Luisa, Goffredo Fofi nella prefazione, scrive che ha dato a Carmelo “il quotidiano”, che lui però negava di avere. È così?
«Goffredo credo intendesse la mia capacità di toglierlo dal personaggio che gli era cresciuto intorno. È che Carmelo, non avendo un quotidiano, ripiegava su quello degli altri».
Era complicato?
«Con la vita, ordinariamente intesa, non era mai sceso a patti. Quando ci conoscemmo, mi presentò un programma in cui mi elencava le cose importanti della (sua) vita, che a me sembravano farneticazioni: “Un malato in casa basta e avanza!” “Gli amici, quando ti serve un miliardo te lo danno?”. Il sottotesto era la mancanza di fiducia verso le giovani donne in particolare. In principio era tutto uno studiarci per poterci fidare.
Io credo che avevamo bisogno uno dell’altro, Carmelo cercava qualcuno che si dedicasse solo a lui, io chi mi facesse sentire necessaria. Ma l’attore non l’ha mai fatto, il regista nemmeno, il marito, il fidanzato e il padre neanche per sogno».
Eppure lei racconta il dolore profondo che provava ricordando la morte, ancora bambino, del primo figlio Alessandro avuto dalla prima moglie.
«Ricordava i pomeriggi con lui a giocare a pallone nel corridoio della casa della nonna materna. La morte di quel bambino è stata il primo lutto per lui. Una serie di eventi incomprensibili l’avevano tagliato fuori, era stato avvisato a funerale compiuto con un telegramma. Una cosa crudele».
C’è un altro aspetto che addolcisce la fama siderale del Carmelo “essere non nato”, come lui diceva di sè … ed è il fatto che gli piaceva cucinare, mangiare bene...

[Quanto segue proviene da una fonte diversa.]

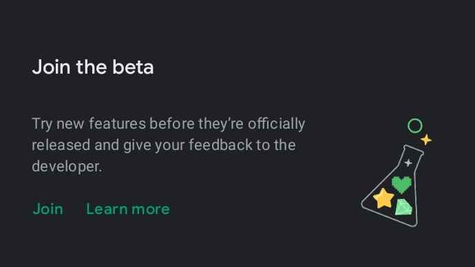Image resolution: width=475 pixels, height=267 pixels.
Task: Click the flask's open neck rim
Action: point(413,150)
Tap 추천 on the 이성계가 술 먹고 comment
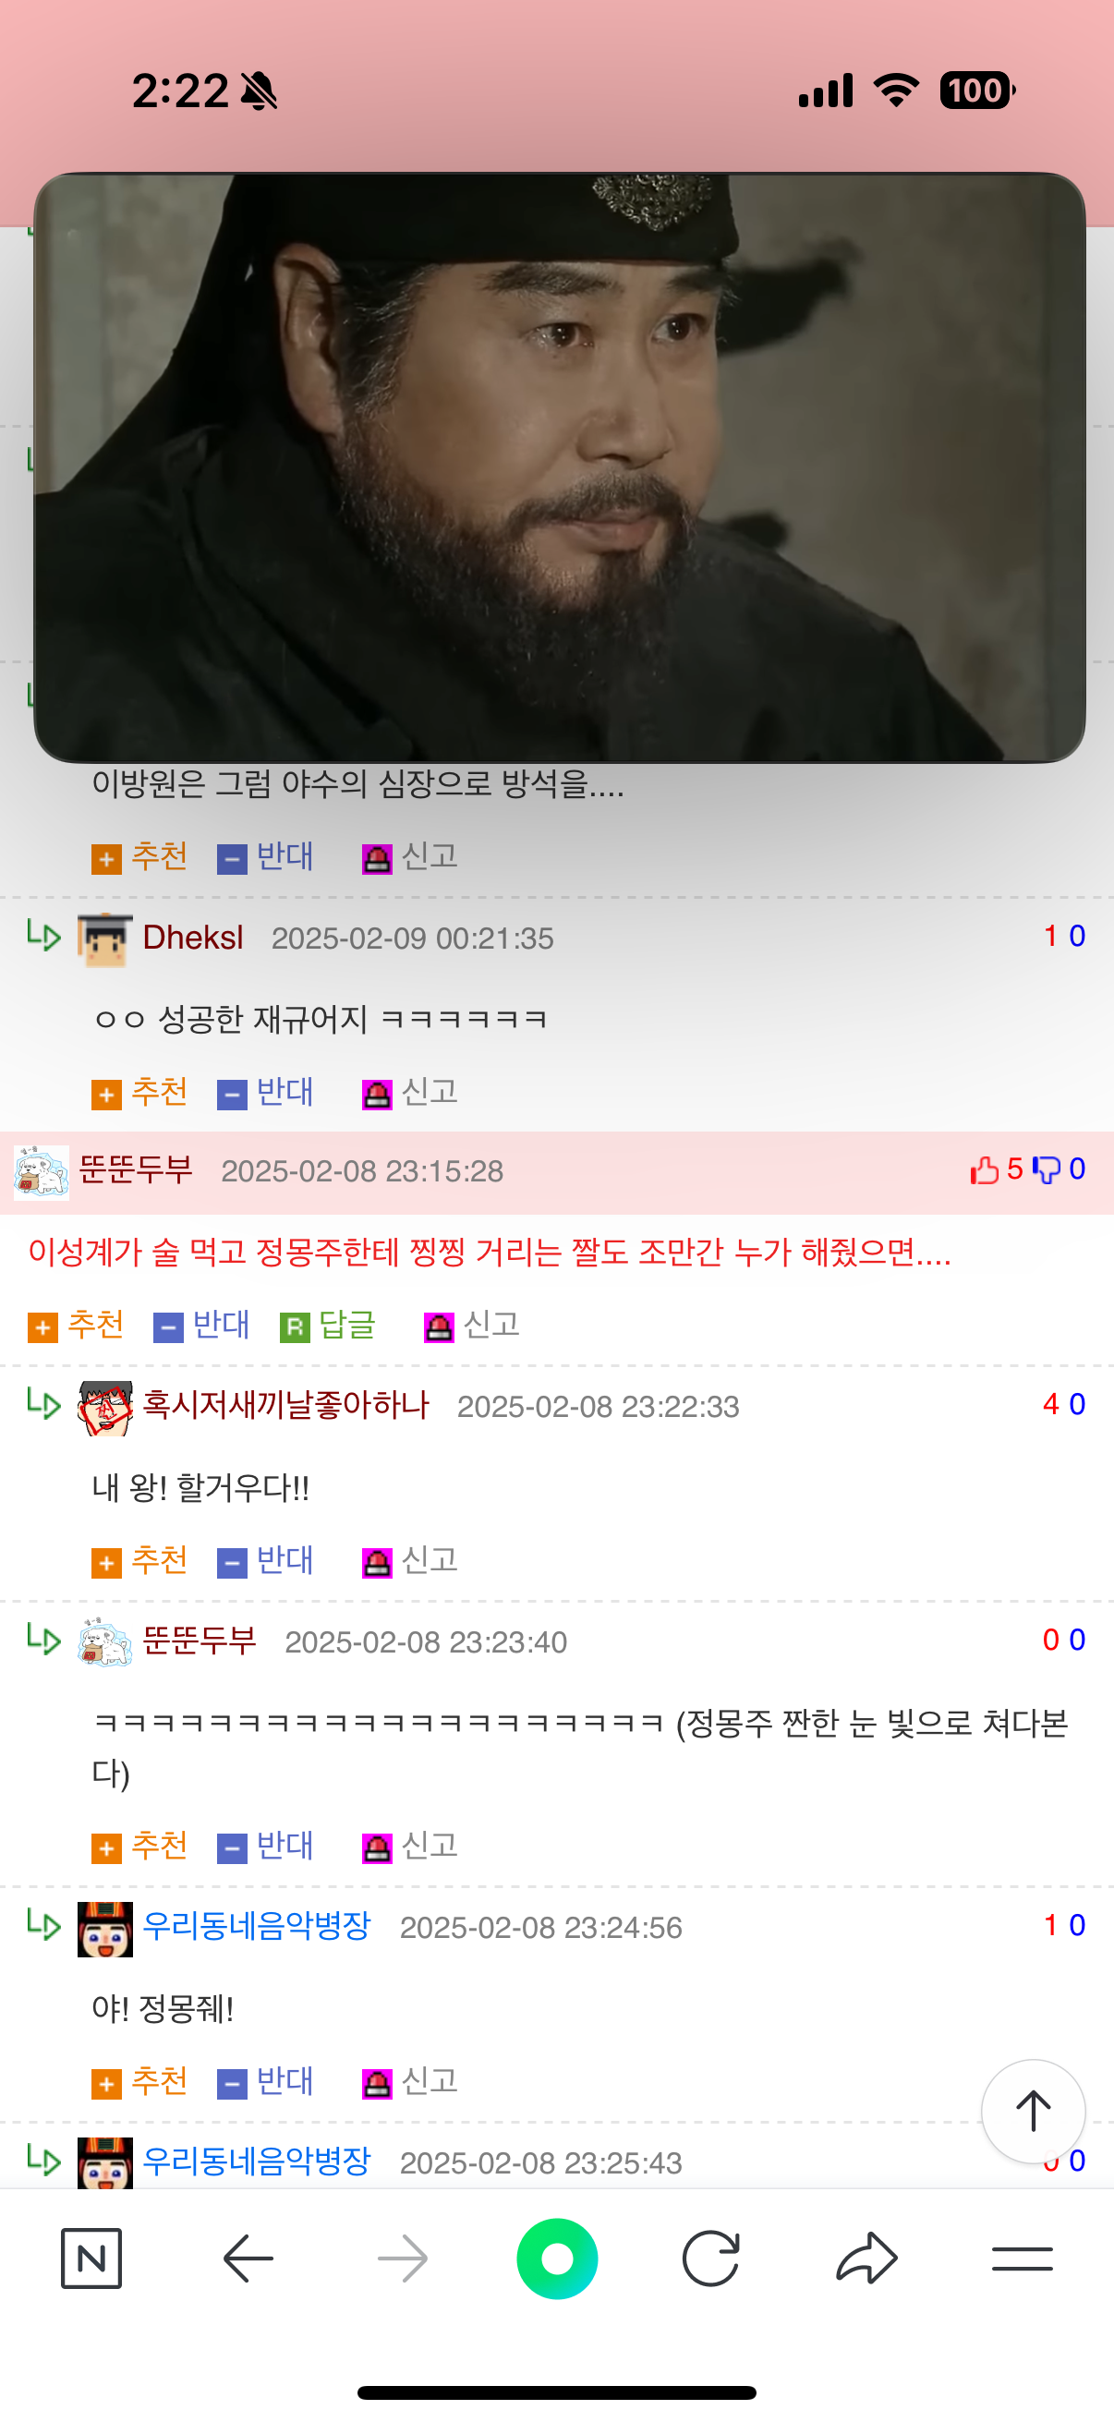The image size is (1114, 2422). point(76,1326)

«Tolto un caffè abbondante quando si svegliava, dopo mezzogiorno, si mangiava solo a tarda sera. Faceva la spesa al telefono. Comprava dieci chili di pasta, cinquanta scatole di pelati, sei prosciutti interi per volta, chili di carne a Roma, chili di pesce a Otranto di cui era così entusiasta che gli invitati a cui non piaceva lo ingurgitavano in silenzio per non fargli lo sgarbo».
E con gli amici com’era?
«Aveva tante conoscenze, ma di amici pochi. Gli ultimi tempi si era dedicato molto alla scrittura dei suoi due poemi I mal de’ fiori e Leggenda, ancora inedito. Alcuni amici, da cui pretendeva legami esclusivi, erano punti di riferimento. Maurizio Grande per gli studi sulla phoné, Jean-Paul Manganaro, Giancarlo Dotto con cui ha scritto le due biografie. Alberto Signorini, l’amico storico, con il quale discuteva di Stirner, Nietzsche, Gentile, senza essere mai d’accordo, l’antropologo Piergiorgio Giacchè, cui aveva affidato le sorti della sua futura memoria, chiamandolo a presiedere la sua fondazione post-mortem».
La fondazione L’immemoriale che ora non c’è più.
«La Fondazione portava a compimento la volontà testamentaria di Carmelo, che desiderava destinare la sua opera e i suoi beni ad una gestione e fruizione pubblica. Poi le eredi hanno impugnato il testamento e il nuovo presidente optò per la liquidazione».
Quando si dice eredità artistica di Carmelo di cosa si parla?
«Ai tempi della Fondazione c’era stato un inventario: le cose più interessanti erano i volumi con le note autografe, i nastri revox con le registrazioni delle colonne sonore e degli spettacoli live, agende e quaderni, cartelline con progetti, un patrimonio che la Regione Puglia ha avuto in comodato d’uso dalle eredi».
Carmelo Bene è morto il 16 marzo del 2002, lei le era accanto.
«Sono stati sei mesi, senza mai staccarmi. Lui aveva voluto incontrare i suoi amici uno alla volta.
Una notte parlò a lungo, diceva che la morte non era una sconosciuta ma desiderava continuare a vivere. E ha continuato a chiedersi perché fino alla fine. Dopo la sua scomparsa mi è toccata un’eredità pesante, conflitti, cause legali, errori. Ma voglio guardare oltre. Mi è rimasta la bellezza della sua risata. Quello che è venuto dopo è solo il conto da pagare per questo».